Fixer ses tarifs freelance ne consiste pas à choisir un chiffre au hasard, ni à recopier le prix affiché par un autre indépendant. Un tarif viable doit couvrir votre revenu personnel, vos frais professionnels, vos cotisations et les périodes pendant lesquelles vous ne facturez pas. Il doit ensuite rester cohérent avec votre expertise, votre marché et la valeur de la mission.

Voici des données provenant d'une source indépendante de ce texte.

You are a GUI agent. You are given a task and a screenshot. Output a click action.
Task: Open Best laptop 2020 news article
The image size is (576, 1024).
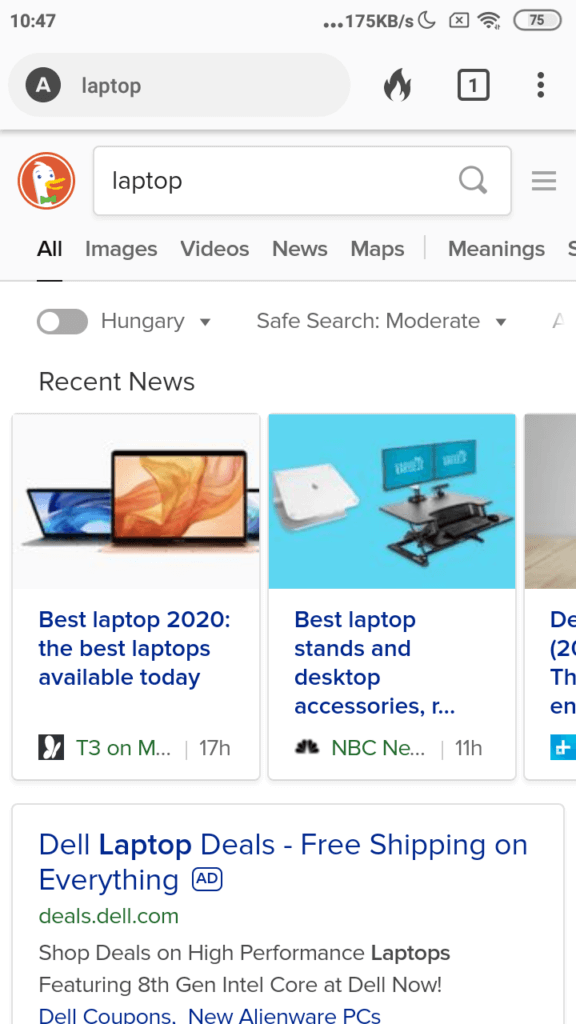tap(135, 648)
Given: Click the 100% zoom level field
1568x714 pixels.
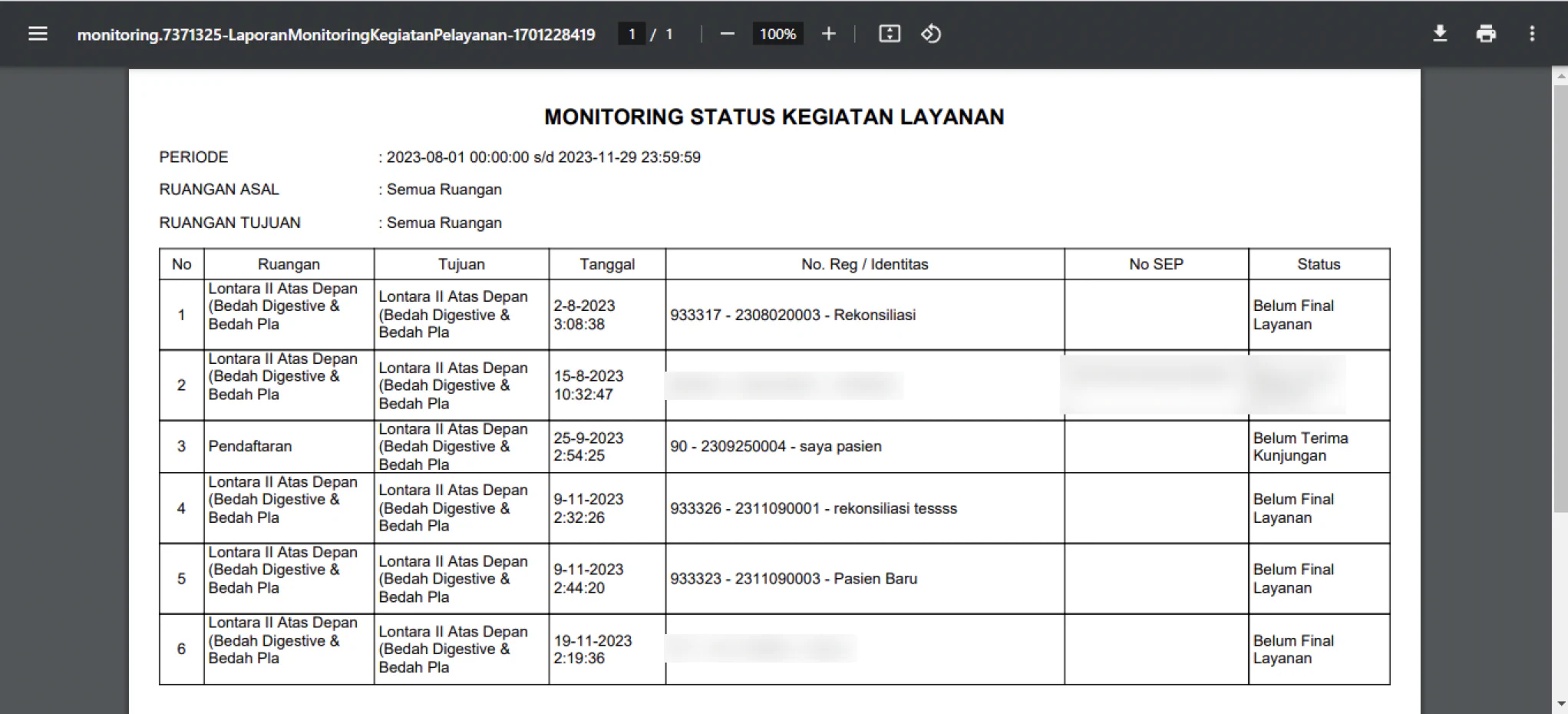Looking at the screenshot, I should [x=777, y=34].
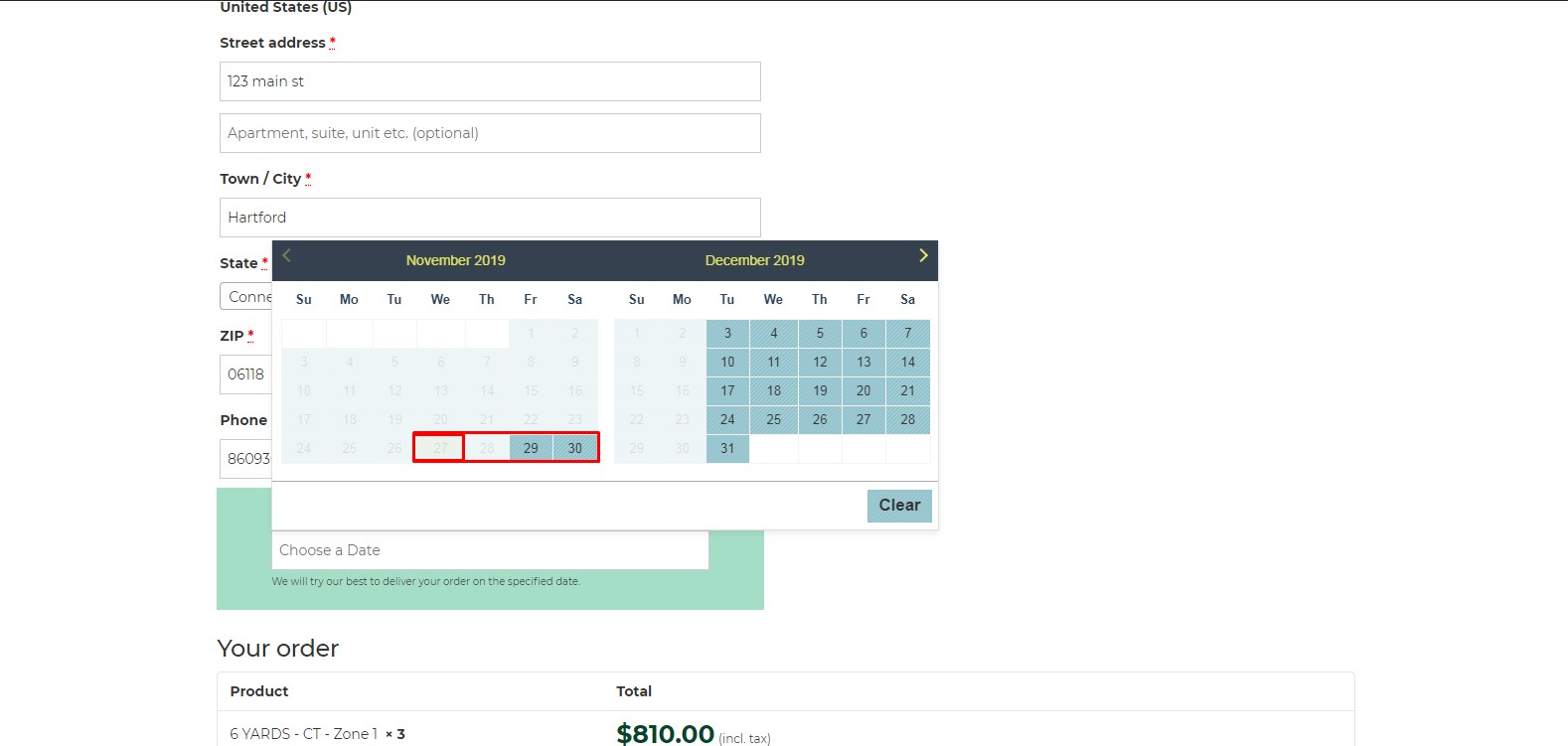Open the State dropdown
The height and width of the screenshot is (746, 1568).
[x=246, y=297]
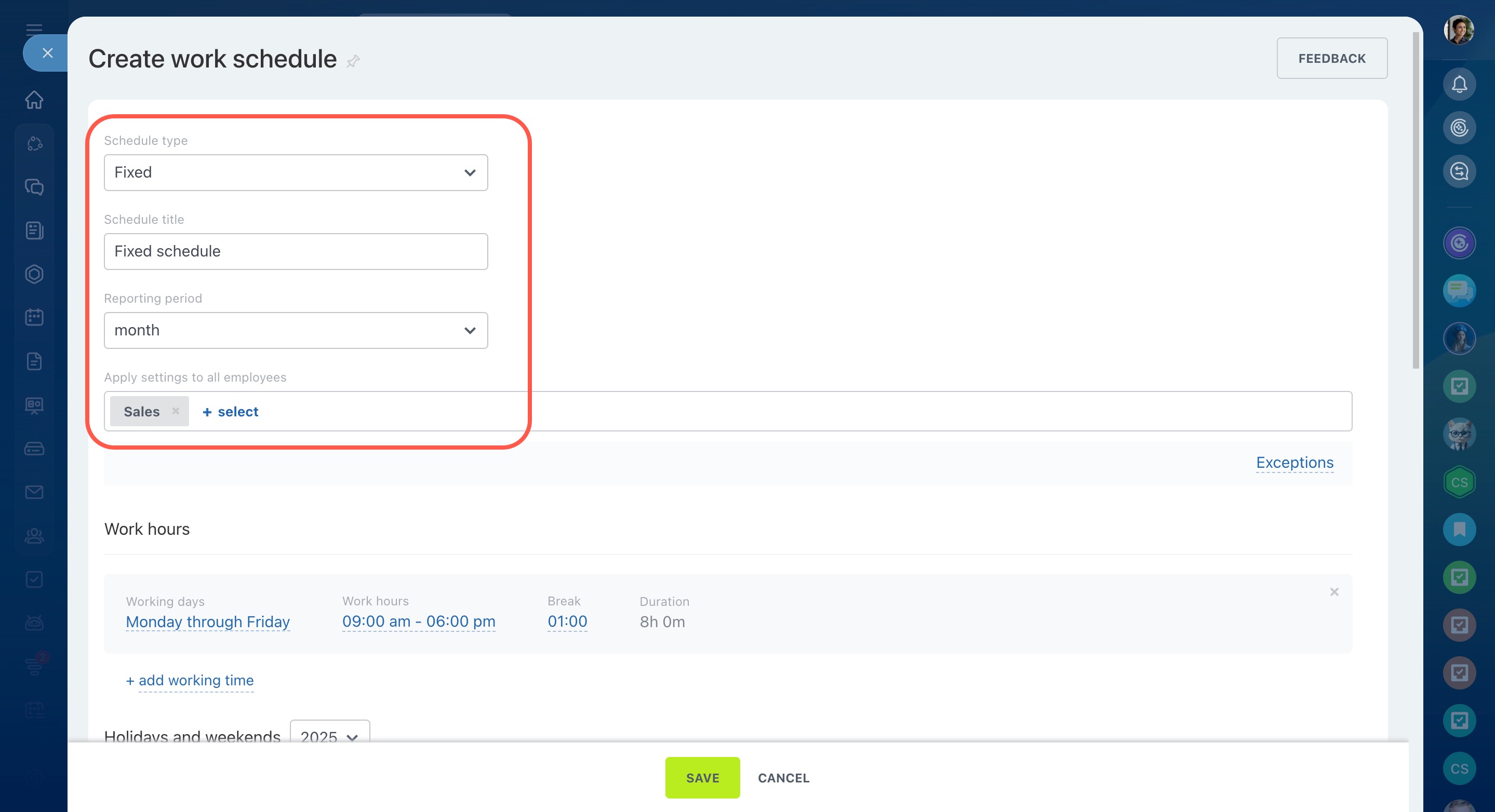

Le repère le plus utilisé pour les prestations intellectuelles est le TJM, ou tarif journalier moyen. Il n’est toutefois pas adapté à tous les projets : lorsqu’un périmètre et des livrables sont précisément définis, un prix au forfait peut être plus lisible pour le client et plus pertinent pour le freelance.
À retenir : commencez par calculer votre plancher financier, puis confrontez-le au marché et à la valeur apportée. Le résultat est un outil de décision, pas un tarif officiel ni une garantie de revenu.
TJM, tarif horaire et forfait : de quoi parle-t-on ?
Le TJM est le montant facturé pour une journée de travail. Il est généralement exprimé hors taxes (HT), mais la présentation dépend du régime de TVA applicable. Un TJM de 500 € ne signifie donc pas que vous « gagnez 500 € par jour » : le chiffre d’affaires doit financer les cotisations, les dépenses, les réserves et les jours non facturés.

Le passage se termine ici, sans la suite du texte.